*** Opening Records to process ***

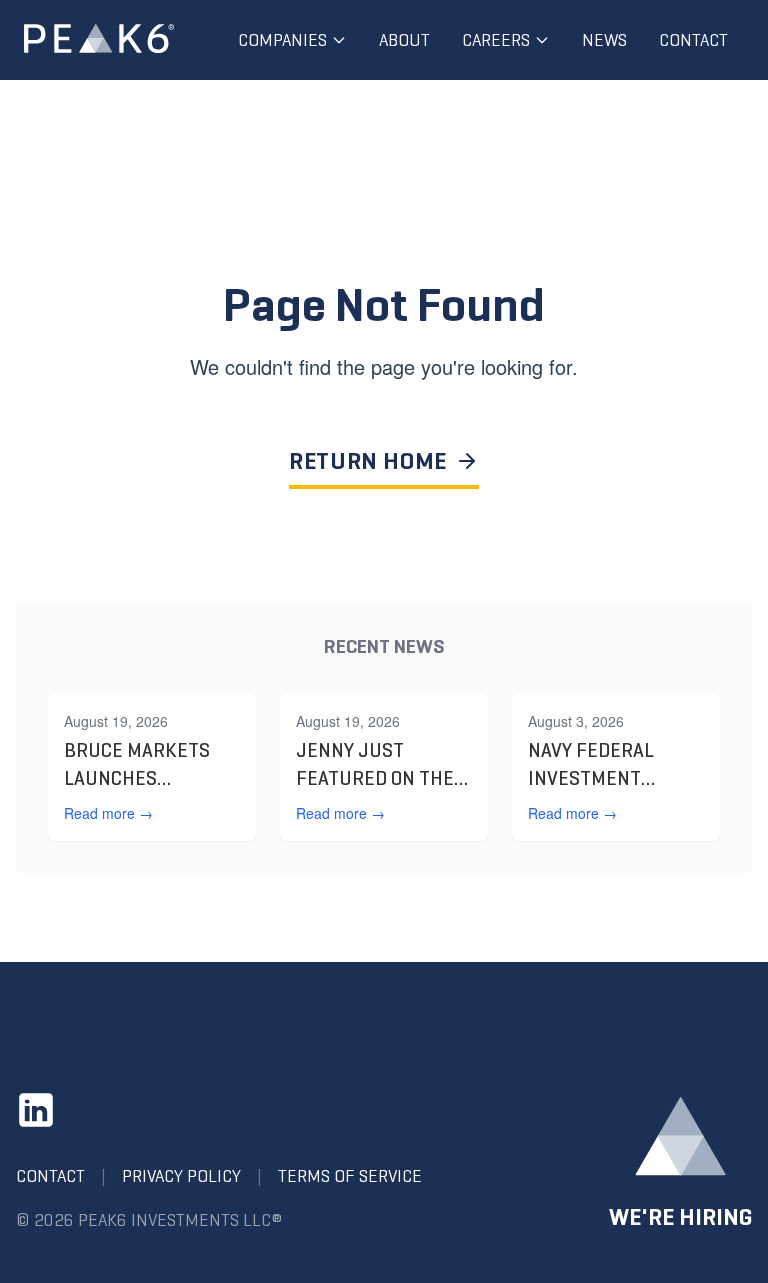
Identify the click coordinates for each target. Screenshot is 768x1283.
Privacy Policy (181, 1176)
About (404, 40)
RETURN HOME (368, 461)
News (604, 40)
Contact (693, 40)
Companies (282, 40)
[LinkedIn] (36, 1110)
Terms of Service (350, 1176)
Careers (496, 40)
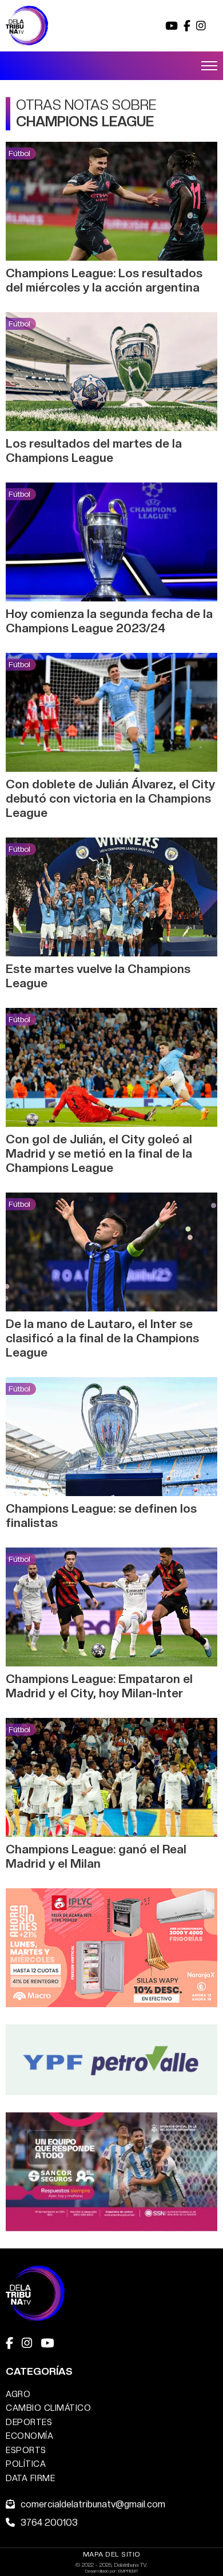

*** Closing Records to process ***

#### Task details
Images do not belong in the copy; reproduce all other parts of the records above verbatim.

#### Reply
Identify the click coordinates for each target. Screenshot is 768x1283.
Privacy Policy (181, 1176)
About (404, 40)
RETURN HOME (368, 461)
News (604, 40)
Contact (693, 40)
Companies (282, 40)
[LinkedIn] (36, 1110)
Terms of Service (350, 1176)
Careers (496, 40)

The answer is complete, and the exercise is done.